La photographie a longtemps été considérée comme le médium de l’objectivité par excellence, permettant de capturer la réalité de manière précise et impartiale. Bien que les compositions de Jerry Haenggli aient des photographies comme point de départ, elles sont dotées d’une force expressive qui leur confère quelque chose de très personnel et émotionnel. Ainsi, l’artiste s’inspire d’images qu’il a recherchées dans différentes archives et qu’il réinterprète de manière à créer une atmosphère qui interpellera le spectateur et chatouillera son imagination.
Jerry Haenggli a développé un langage pictural bien à lui, dont la maturité stylistique a beaucoup impressionné le jury du Prix Kunstverein. Il emploie une palette chromatique restreinte, se limitant au blanc, au noir et au sépia. Il crée des effets variés, en utilisant tantôt de l’encre de Chine liquide, tantôt de matières solides telles le fusain. Bien que ses œuvres soient figuratives, elles s’apparentent par endroits à l’art abstrait, précisément à cause de ces éléments picturaux. Les sujets thématisent subtilement plusieurs aspects de notre société, tels les rapports de force, les conventions et les hiérarchies. Certains dessins recèlent aussi une brutalité sous-jacente qui peut déclencher un certain malaise chez le spectateur.

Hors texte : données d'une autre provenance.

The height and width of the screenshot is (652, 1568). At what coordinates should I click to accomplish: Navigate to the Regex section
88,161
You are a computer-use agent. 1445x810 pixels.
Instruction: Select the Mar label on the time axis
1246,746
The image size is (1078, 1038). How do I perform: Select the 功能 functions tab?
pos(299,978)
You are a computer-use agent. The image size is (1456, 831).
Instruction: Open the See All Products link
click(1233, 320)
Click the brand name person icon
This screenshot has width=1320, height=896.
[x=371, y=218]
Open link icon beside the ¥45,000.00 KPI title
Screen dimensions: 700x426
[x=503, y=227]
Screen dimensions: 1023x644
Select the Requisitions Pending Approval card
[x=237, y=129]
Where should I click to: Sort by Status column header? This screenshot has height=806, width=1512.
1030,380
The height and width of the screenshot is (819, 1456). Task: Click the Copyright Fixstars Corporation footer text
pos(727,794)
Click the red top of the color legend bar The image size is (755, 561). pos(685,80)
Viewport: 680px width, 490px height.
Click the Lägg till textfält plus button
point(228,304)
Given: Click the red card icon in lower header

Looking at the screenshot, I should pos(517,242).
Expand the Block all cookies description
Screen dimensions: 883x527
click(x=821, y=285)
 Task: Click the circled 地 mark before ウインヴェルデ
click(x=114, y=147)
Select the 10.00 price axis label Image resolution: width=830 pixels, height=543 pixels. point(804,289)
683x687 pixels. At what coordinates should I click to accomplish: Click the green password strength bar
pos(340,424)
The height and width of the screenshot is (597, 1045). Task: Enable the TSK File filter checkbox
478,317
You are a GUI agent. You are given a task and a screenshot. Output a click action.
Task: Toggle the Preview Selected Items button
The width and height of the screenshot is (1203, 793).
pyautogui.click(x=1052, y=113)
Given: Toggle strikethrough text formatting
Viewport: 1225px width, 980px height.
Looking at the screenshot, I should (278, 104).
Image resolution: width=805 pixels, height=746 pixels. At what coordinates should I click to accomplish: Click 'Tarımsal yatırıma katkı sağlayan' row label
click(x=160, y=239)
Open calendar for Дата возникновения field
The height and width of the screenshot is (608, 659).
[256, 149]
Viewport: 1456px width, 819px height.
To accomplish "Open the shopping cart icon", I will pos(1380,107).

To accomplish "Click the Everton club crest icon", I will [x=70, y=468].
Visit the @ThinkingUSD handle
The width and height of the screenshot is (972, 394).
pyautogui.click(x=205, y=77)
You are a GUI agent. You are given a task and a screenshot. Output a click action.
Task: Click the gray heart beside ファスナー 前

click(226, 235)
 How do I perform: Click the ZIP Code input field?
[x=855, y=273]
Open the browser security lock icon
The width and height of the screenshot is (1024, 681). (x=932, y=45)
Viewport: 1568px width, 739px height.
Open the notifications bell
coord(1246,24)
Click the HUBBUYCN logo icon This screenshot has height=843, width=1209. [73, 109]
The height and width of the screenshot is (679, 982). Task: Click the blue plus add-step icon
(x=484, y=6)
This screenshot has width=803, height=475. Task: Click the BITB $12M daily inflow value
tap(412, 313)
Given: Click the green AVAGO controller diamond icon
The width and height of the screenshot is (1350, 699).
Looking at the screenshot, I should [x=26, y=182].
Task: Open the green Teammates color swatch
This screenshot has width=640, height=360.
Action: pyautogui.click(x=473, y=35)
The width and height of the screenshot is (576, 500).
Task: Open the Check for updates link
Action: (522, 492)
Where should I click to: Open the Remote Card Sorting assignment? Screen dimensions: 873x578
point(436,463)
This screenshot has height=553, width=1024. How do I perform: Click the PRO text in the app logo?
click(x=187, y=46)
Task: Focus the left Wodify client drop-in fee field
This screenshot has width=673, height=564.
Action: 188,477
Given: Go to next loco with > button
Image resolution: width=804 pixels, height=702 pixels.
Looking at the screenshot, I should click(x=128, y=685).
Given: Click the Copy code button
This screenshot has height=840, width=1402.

Dans ses compositions parfois très denses, Jerry Haenggli s’intéresse entre autres aux espaces vides. Que se passe-t-il, par exemple, quand on efface le visage des protagonistes sur un portrait de groupe? Par ce geste, l’artiste soulève des questions sur l’uniformité au sein de notre société et la place laissée à l’individualisme. Sur la toile représentant un jeune homme, le visage a été recouvert de peinture blanche. Cet acte iconoclaste n’est pas sans rappeler la défiguration des images de dévotion au Moyen Âge. Ainsi, Jerry Haenggli nous invite à réfléchir au culte que nous vouons non plus aux saints, mais à l’individu.